◆ **Available records**
◆ ◆ ◆

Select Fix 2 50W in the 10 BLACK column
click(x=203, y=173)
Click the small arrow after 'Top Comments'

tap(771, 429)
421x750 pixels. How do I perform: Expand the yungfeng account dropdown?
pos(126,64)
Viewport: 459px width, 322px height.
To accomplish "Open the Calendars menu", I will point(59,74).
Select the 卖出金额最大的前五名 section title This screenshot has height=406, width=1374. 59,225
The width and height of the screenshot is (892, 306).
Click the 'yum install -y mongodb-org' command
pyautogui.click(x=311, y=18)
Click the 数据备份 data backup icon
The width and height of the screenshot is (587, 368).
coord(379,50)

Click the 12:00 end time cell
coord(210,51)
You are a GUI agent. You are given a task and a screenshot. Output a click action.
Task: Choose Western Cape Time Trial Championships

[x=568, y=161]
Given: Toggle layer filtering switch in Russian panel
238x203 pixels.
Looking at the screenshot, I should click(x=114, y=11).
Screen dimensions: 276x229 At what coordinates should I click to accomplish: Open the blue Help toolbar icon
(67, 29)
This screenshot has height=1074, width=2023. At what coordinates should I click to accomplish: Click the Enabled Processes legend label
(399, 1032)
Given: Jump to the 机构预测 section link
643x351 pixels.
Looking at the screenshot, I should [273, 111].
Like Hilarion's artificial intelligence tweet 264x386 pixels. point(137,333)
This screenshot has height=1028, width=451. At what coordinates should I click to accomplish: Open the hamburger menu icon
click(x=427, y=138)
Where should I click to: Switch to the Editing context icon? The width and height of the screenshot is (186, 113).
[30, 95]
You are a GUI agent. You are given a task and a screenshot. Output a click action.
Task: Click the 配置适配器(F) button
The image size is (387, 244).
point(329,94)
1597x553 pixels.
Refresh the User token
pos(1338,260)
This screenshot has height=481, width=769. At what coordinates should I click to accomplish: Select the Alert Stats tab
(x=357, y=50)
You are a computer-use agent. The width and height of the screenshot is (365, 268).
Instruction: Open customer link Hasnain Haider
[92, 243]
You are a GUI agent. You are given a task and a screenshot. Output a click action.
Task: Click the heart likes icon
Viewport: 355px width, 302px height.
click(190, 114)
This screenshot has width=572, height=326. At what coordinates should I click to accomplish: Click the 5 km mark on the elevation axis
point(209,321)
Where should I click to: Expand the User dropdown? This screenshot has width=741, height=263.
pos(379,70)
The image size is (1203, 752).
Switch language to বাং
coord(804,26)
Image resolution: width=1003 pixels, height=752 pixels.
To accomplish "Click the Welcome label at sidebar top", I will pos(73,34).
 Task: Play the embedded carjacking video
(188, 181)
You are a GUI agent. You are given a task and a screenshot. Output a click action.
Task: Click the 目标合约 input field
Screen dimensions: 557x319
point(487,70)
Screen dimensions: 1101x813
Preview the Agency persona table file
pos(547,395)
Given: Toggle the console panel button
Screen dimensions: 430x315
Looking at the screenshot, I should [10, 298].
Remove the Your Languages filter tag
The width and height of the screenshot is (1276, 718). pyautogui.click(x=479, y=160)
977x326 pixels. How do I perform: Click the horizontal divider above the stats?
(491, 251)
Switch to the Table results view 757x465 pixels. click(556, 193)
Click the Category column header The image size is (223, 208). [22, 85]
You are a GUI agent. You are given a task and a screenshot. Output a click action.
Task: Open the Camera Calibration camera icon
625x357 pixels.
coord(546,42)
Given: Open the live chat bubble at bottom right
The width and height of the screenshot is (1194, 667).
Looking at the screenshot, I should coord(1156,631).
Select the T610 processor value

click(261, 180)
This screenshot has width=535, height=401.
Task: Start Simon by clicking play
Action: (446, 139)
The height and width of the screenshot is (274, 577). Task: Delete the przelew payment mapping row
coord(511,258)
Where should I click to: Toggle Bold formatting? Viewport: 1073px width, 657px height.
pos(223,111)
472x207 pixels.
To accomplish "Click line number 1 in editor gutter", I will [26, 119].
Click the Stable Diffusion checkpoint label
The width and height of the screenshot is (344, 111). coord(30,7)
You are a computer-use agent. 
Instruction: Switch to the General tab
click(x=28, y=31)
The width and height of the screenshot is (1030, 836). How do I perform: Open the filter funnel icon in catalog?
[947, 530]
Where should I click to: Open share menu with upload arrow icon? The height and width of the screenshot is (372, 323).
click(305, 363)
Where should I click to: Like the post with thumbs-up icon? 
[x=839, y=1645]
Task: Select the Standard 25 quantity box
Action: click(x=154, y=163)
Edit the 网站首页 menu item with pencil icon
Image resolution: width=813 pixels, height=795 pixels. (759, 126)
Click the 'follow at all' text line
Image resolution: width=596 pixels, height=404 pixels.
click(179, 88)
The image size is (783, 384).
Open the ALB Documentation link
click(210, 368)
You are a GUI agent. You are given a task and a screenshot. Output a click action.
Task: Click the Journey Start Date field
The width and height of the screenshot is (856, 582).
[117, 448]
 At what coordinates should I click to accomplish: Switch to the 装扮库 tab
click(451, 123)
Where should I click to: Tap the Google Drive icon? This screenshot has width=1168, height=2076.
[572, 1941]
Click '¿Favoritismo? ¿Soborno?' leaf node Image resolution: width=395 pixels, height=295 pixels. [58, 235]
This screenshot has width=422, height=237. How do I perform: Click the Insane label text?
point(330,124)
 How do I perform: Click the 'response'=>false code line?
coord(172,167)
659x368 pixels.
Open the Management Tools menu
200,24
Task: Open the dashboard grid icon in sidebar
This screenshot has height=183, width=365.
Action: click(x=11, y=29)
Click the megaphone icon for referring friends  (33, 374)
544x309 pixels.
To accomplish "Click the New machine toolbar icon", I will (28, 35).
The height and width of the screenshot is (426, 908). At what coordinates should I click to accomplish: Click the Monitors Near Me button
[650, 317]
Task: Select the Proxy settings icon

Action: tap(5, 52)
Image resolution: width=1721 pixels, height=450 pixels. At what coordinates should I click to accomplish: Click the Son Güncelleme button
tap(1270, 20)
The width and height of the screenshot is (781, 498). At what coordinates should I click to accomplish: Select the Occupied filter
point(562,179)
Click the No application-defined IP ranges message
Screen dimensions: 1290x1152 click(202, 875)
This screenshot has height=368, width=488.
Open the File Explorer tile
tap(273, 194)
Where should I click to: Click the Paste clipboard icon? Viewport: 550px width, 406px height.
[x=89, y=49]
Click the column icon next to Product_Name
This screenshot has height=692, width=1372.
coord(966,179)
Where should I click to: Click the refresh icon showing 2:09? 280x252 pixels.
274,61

◆ ◆ ◆

◆ **Required work**
Output the records in full, keeping them exactly as they are.

◆ **Answer box**
Select Fix 2 50W in the 10 BLACK column
click(x=203, y=173)
Click the small arrow after 'Top Comments'

tap(771, 429)
421x750 pixels. How do I perform: Expand the yungfeng account dropdown?
pos(126,64)
Viewport: 459px width, 322px height.
To accomplish "Open the Calendars menu", I will point(59,74).
Select the 卖出金额最大的前五名 section title This screenshot has height=406, width=1374. 59,225
The width and height of the screenshot is (892, 306).
Click the 'yum install -y mongodb-org' command
pyautogui.click(x=311, y=18)
Click the 数据备份 data backup icon
The width and height of the screenshot is (587, 368).
coord(379,50)

Click the 12:00 end time cell
coord(210,51)
You are a GUI agent. You are given a task and a screenshot. Output a click action.
Task: Choose Western Cape Time Trial Championships

[x=568, y=161]
Given: Toggle layer filtering switch in Russian panel
238x203 pixels.
Looking at the screenshot, I should click(x=114, y=11).
Screen dimensions: 276x229 At what coordinates should I click to accomplish: Open the blue Help toolbar icon
(67, 29)
This screenshot has height=1074, width=2023. At what coordinates should I click to accomplish: Click the Enabled Processes legend label
(399, 1032)
Given: Jump to the 机构预测 section link
643x351 pixels.
Looking at the screenshot, I should [273, 111].
Like Hilarion's artificial intelligence tweet 264x386 pixels. point(137,333)
This screenshot has height=1028, width=451. At what coordinates should I click to accomplish: Open the hamburger menu icon
click(x=427, y=138)
Where should I click to: Switch to the Editing context icon? The width and height of the screenshot is (186, 113).
[30, 95]
You are a GUI agent. You are given a task and a screenshot. Output a click action.
Task: Click the 配置适配器(F) button
The image size is (387, 244).
point(329,94)
1597x553 pixels.
Refresh the User token
pos(1338,260)
This screenshot has height=481, width=769. At what coordinates should I click to accomplish: Select the Alert Stats tab
(x=357, y=50)
You are a computer-use agent. The width and height of the screenshot is (365, 268).
Instruction: Open customer link Hasnain Haider
[92, 243]
You are a GUI agent. You are given a task and a screenshot. Output a click action.
Task: Click the heart likes icon
Viewport: 355px width, 302px height.
click(190, 114)
This screenshot has width=572, height=326. At what coordinates should I click to accomplish: Click the 5 km mark on the elevation axis
point(209,321)
Where should I click to: Expand the User dropdown? This screenshot has width=741, height=263.
pos(379,70)
The image size is (1203, 752).
Switch language to বাং
coord(804,26)
Image resolution: width=1003 pixels, height=752 pixels.
To accomplish "Click the Welcome label at sidebar top", I will pos(73,34).
 Task: Play the embedded carjacking video
(188, 181)
You are a GUI agent. You are given a task and a screenshot. Output a click action.
Task: Click the 目标合约 input field
Screen dimensions: 557x319
point(487,70)
Screen dimensions: 1101x813
Preview the Agency persona table file
pos(547,395)
Given: Toggle the console panel button
Screen dimensions: 430x315
Looking at the screenshot, I should [10, 298].
Remove the Your Languages filter tag
The width and height of the screenshot is (1276, 718). pyautogui.click(x=479, y=160)
977x326 pixels. How do I perform: Click the horizontal divider above the stats?
(491, 251)
Switch to the Table results view 757x465 pixels. click(556, 193)
Click the Category column header The image size is (223, 208). [22, 85]
You are a GUI agent. You are given a task and a screenshot. Output a click action.
Task: Open the Camera Calibration camera icon
625x357 pixels.
coord(546,42)
Given: Open the live chat bubble at bottom right
The width and height of the screenshot is (1194, 667).
Looking at the screenshot, I should coord(1156,631).
Select the T610 processor value

click(261, 180)
This screenshot has width=535, height=401.
Task: Start Simon by clicking play
Action: (446, 139)
The height and width of the screenshot is (274, 577). Task: Delete the przelew payment mapping row
coord(511,258)
Where should I click to: Toggle Bold formatting? Viewport: 1073px width, 657px height.
pos(223,111)
472x207 pixels.
To accomplish "Click line number 1 in editor gutter", I will [26, 119].
Click the Stable Diffusion checkpoint label
The width and height of the screenshot is (344, 111). coord(30,7)
You are a computer-use agent. 
Instruction: Switch to the General tab
click(x=28, y=31)
The width and height of the screenshot is (1030, 836). How do I perform: Open the filter funnel icon in catalog?
[947, 530]
Where should I click to: Open share menu with upload arrow icon? The height and width of the screenshot is (372, 323).
click(305, 363)
Where should I click to: Like the post with thumbs-up icon? 
[x=839, y=1645]
Task: Select the Standard 25 quantity box
Action: click(x=154, y=163)
Edit the 网站首页 menu item with pencil icon
Image resolution: width=813 pixels, height=795 pixels. (759, 126)
Click the 'follow at all' text line
Image resolution: width=596 pixels, height=404 pixels.
click(179, 88)
The image size is (783, 384).
Open the ALB Documentation link
click(210, 368)
You are a GUI agent. You are given a task and a screenshot. Output a click action.
Task: Click the Journey Start Date field
The width and height of the screenshot is (856, 582).
[117, 448]
 At what coordinates should I click to accomplish: Switch to the 装扮库 tab
click(451, 123)
Where should I click to: Tap the Google Drive icon? This screenshot has width=1168, height=2076.
[572, 1941]
Click '¿Favoritismo? ¿Soborno?' leaf node Image resolution: width=395 pixels, height=295 pixels. [58, 235]
This screenshot has width=422, height=237. How do I perform: Click the Insane label text?
point(330,124)
 How do I perform: Click the 'response'=>false code line?
coord(172,167)
659x368 pixels.
Open the Management Tools menu
200,24
Task: Open the dashboard grid icon in sidebar
This screenshot has height=183, width=365.
Action: click(x=11, y=29)
Click the megaphone icon for referring friends  (33, 374)
544x309 pixels.
To accomplish "Click the New machine toolbar icon", I will (28, 35).
The height and width of the screenshot is (426, 908). At what coordinates should I click to accomplish: Click the Monitors Near Me button
[650, 317]
Task: Select the Proxy settings icon

Action: tap(5, 52)
Image resolution: width=1721 pixels, height=450 pixels. At what coordinates should I click to accomplish: Click the Son Güncelleme button
tap(1270, 20)
The width and height of the screenshot is (781, 498). At what coordinates should I click to accomplish: Select the Occupied filter
point(562,179)
Click the No application-defined IP ranges message
Screen dimensions: 1290x1152 click(202, 875)
This screenshot has height=368, width=488.
Open the File Explorer tile
tap(273, 194)
Where should I click to: Click the Paste clipboard icon? Viewport: 550px width, 406px height.
[x=89, y=49]
Click the column icon next to Product_Name
This screenshot has height=692, width=1372.
coord(966,179)
Where should I click to: Click the refresh icon showing 2:09? 280x252 pixels.
274,61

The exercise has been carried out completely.